Data on finding visible targets
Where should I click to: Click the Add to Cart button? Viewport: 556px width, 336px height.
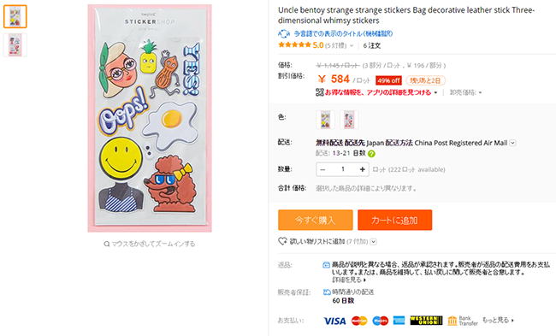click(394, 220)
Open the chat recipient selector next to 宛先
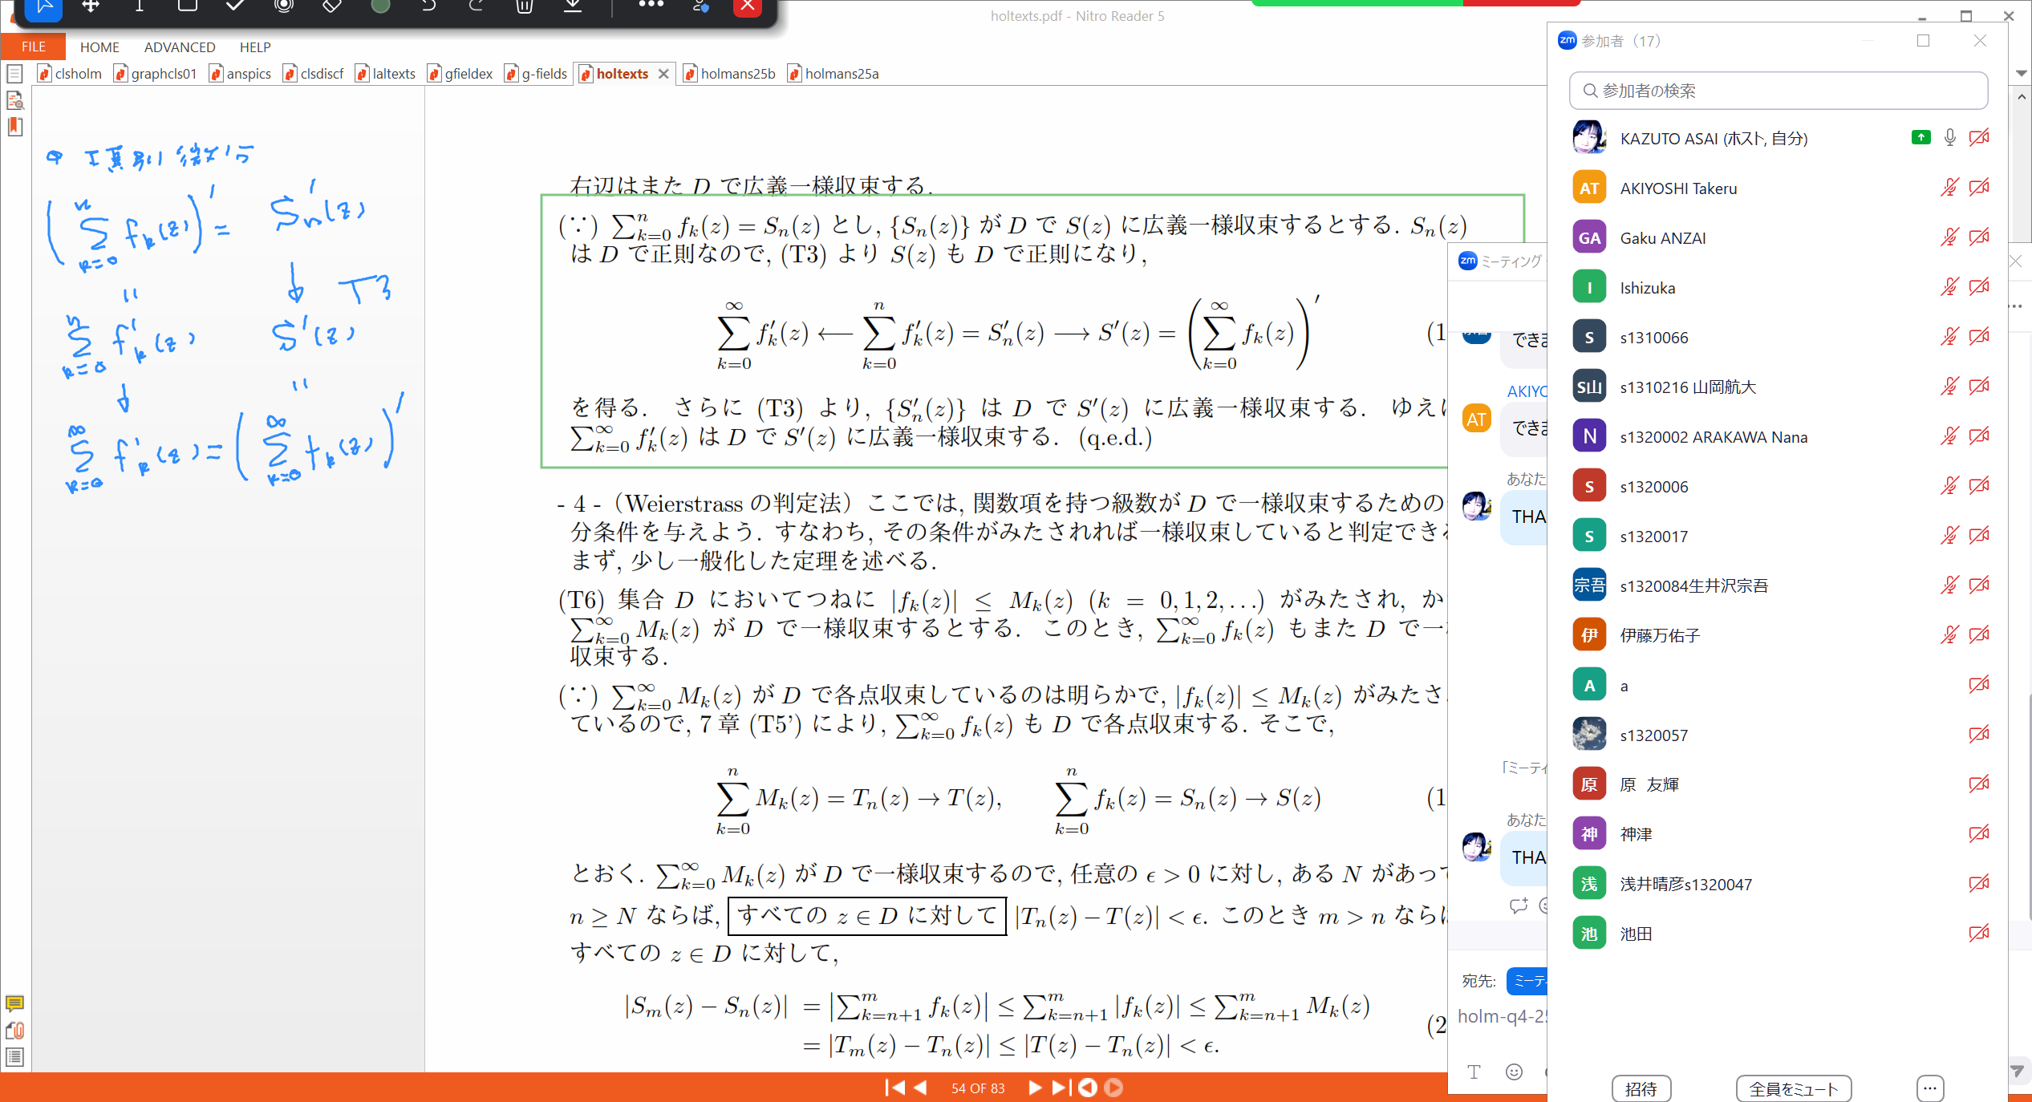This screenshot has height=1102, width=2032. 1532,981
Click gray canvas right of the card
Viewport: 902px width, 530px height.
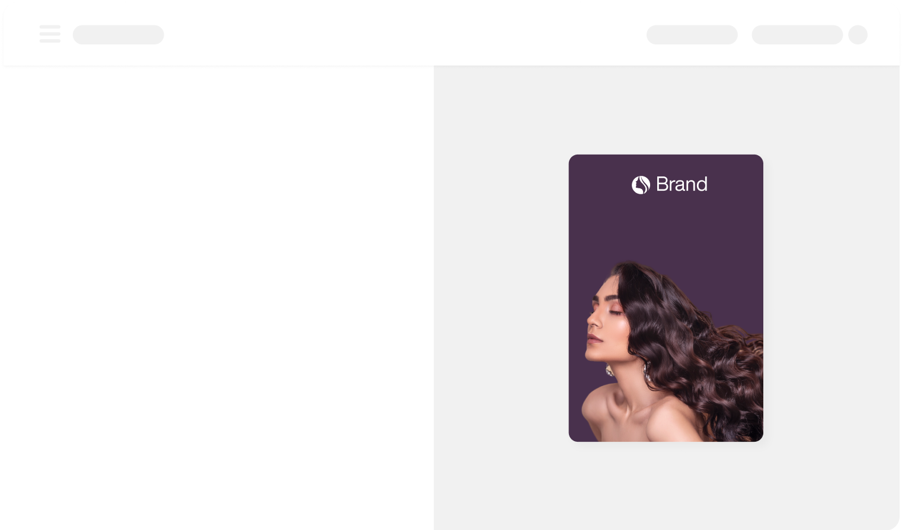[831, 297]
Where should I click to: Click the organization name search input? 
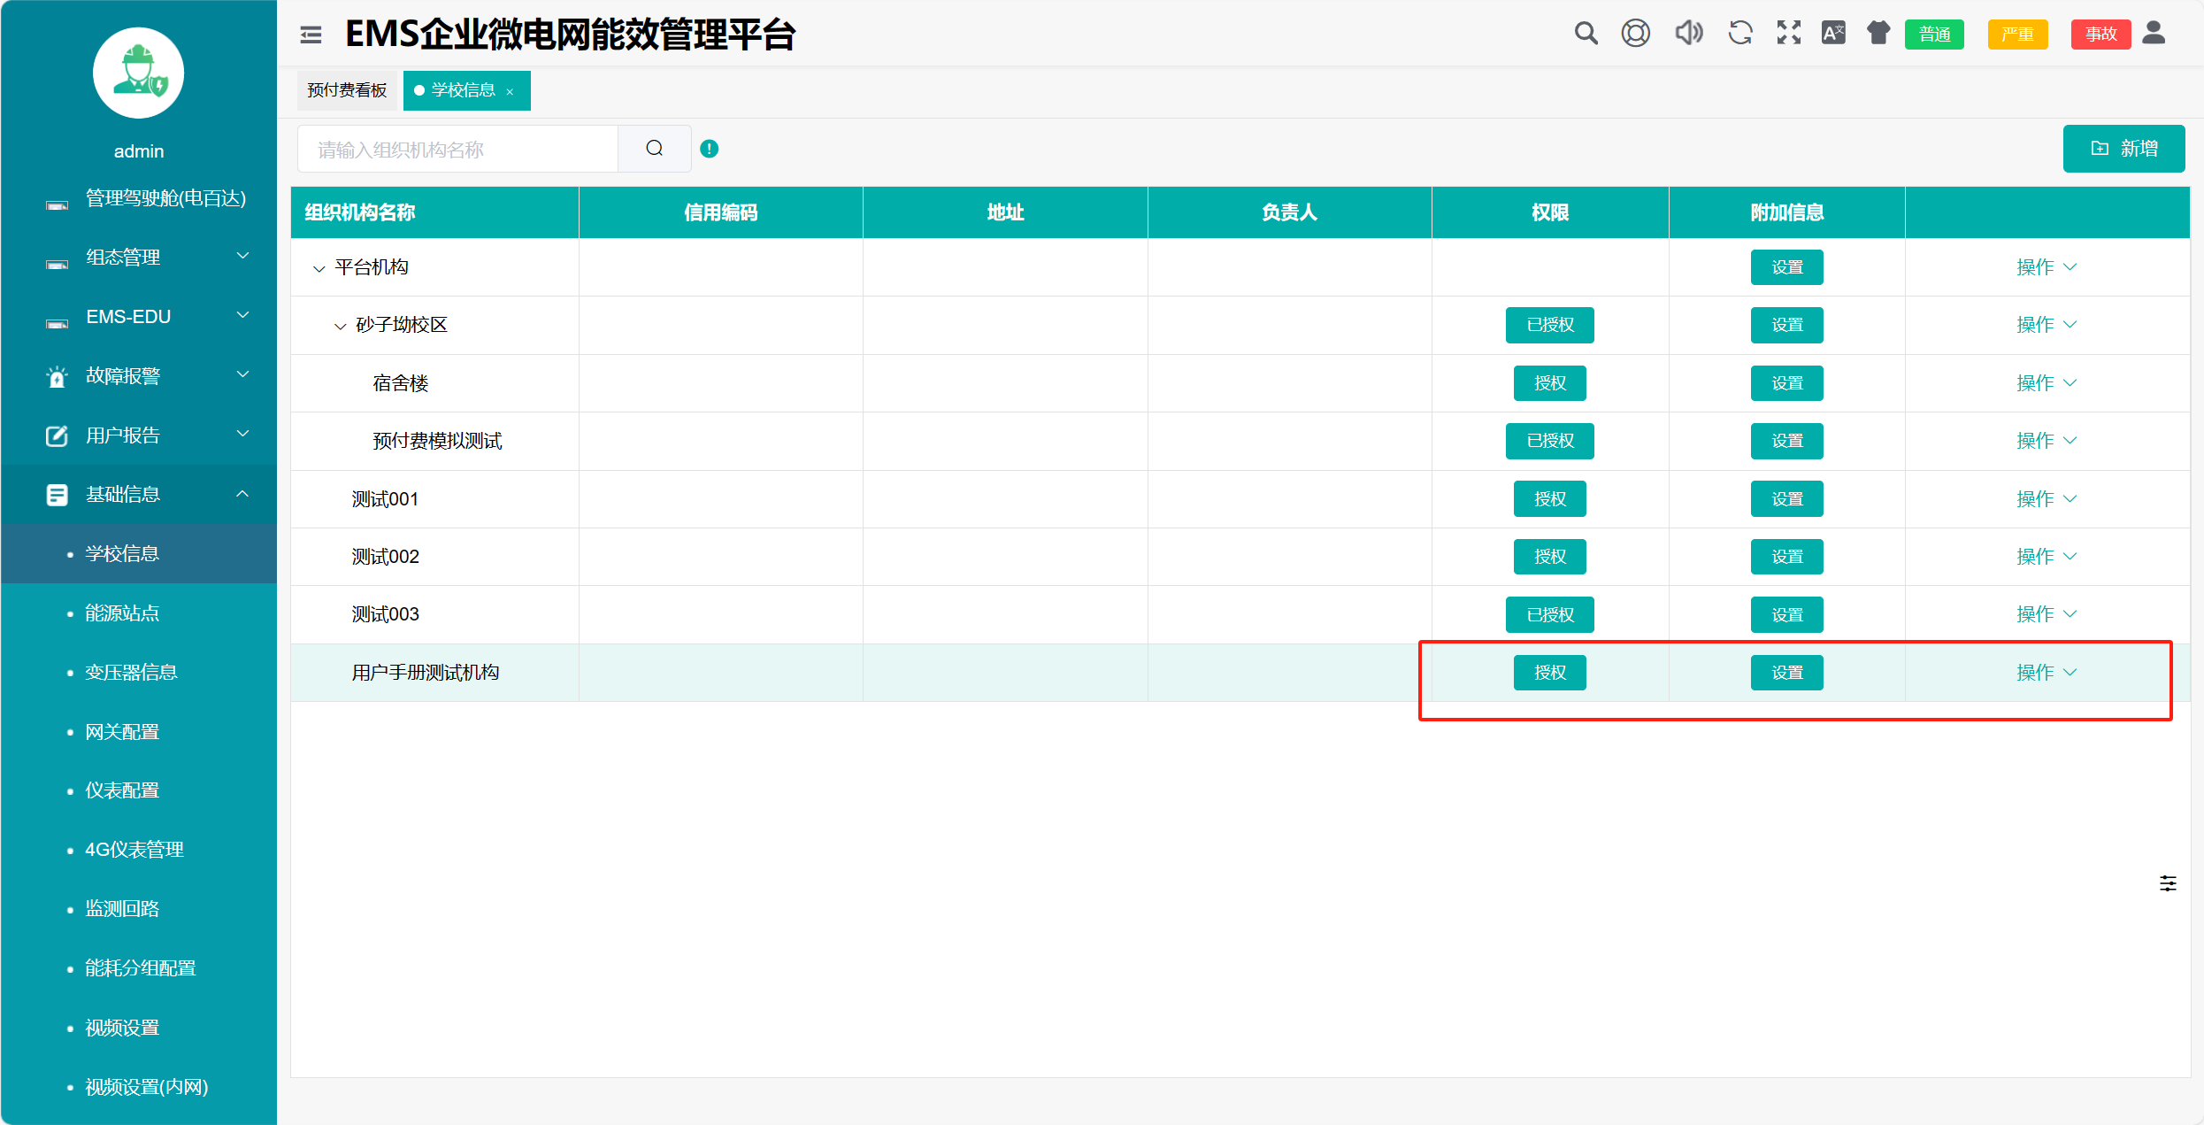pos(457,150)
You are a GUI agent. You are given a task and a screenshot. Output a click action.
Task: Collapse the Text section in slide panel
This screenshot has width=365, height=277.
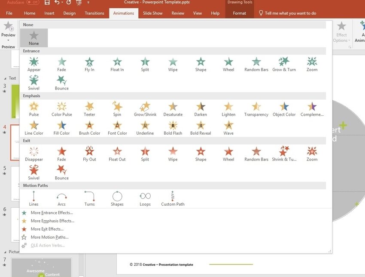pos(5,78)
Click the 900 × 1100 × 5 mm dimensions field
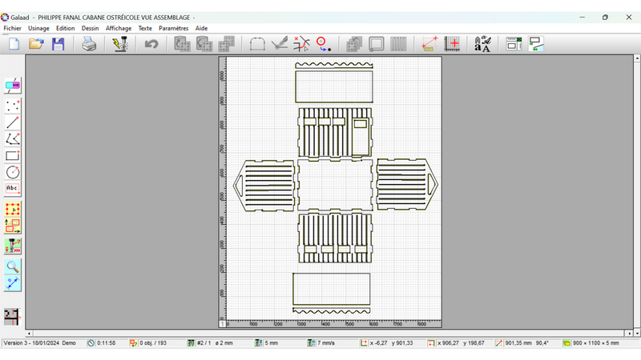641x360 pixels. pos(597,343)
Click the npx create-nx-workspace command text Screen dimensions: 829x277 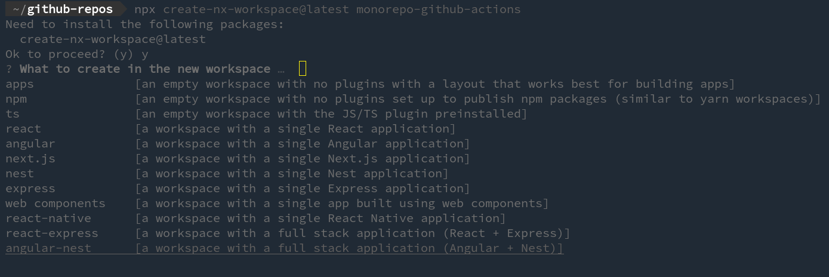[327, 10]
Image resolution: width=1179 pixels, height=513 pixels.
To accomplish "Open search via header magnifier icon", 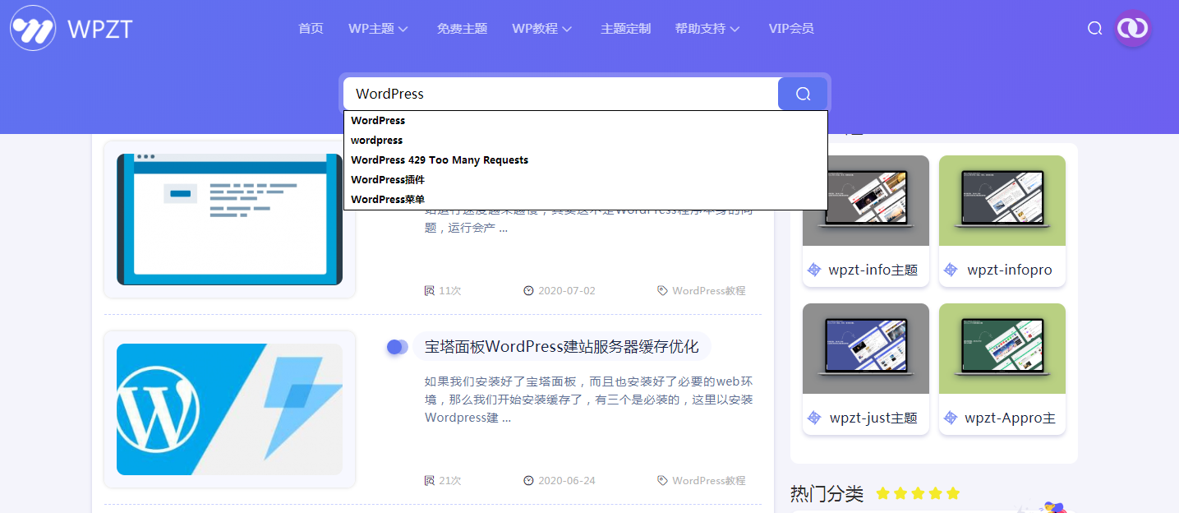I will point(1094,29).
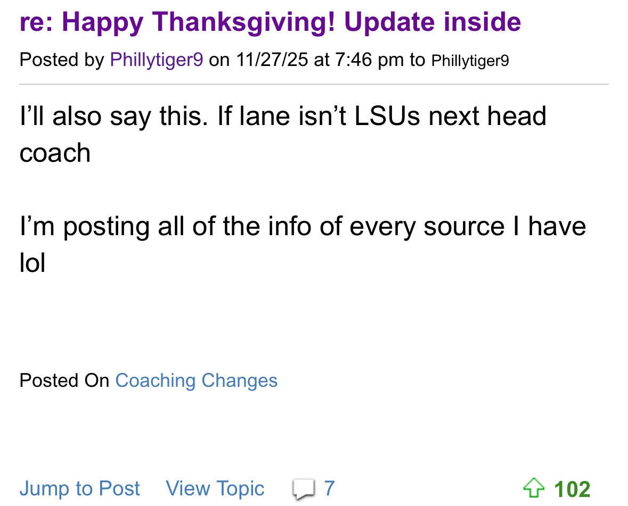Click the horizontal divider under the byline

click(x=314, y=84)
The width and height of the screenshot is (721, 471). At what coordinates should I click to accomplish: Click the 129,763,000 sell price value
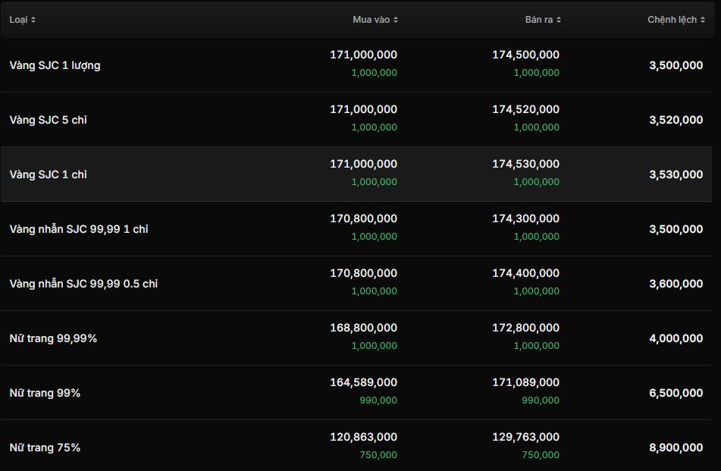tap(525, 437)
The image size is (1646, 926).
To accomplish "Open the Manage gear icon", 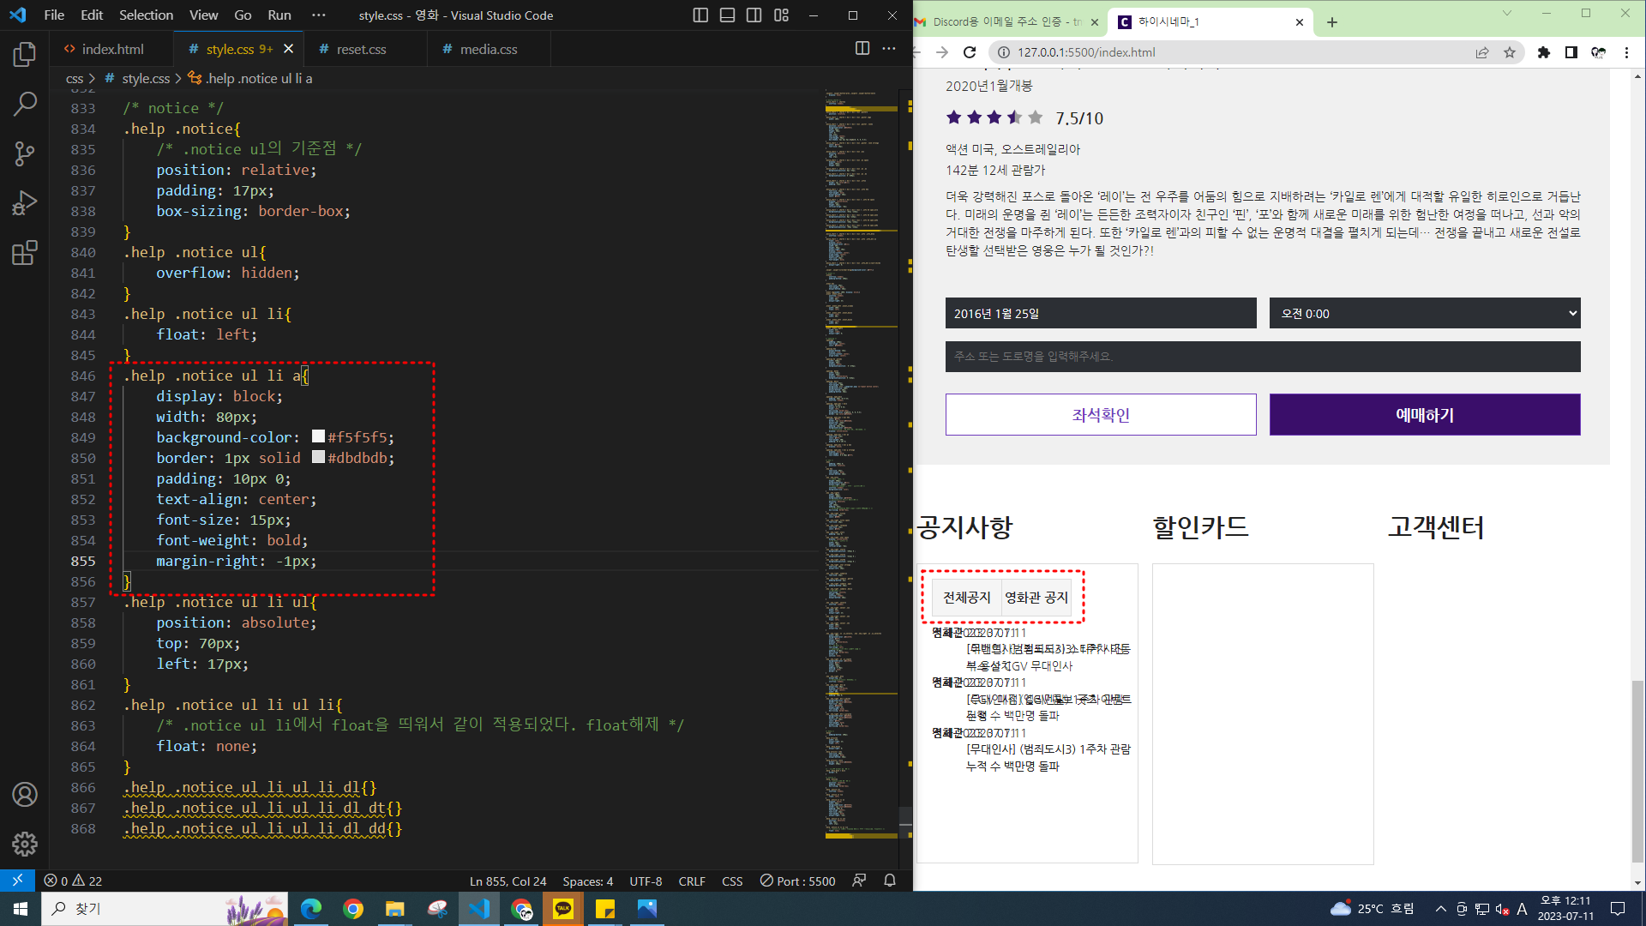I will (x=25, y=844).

**Objective**
Collect each line of the data above that contains the word "Where". Case matters.

**Response**
Where should I click to: Click the Add to Cart button? Viewport: 556px width, 336px height.
Where should I click to: Click the organization name search input? 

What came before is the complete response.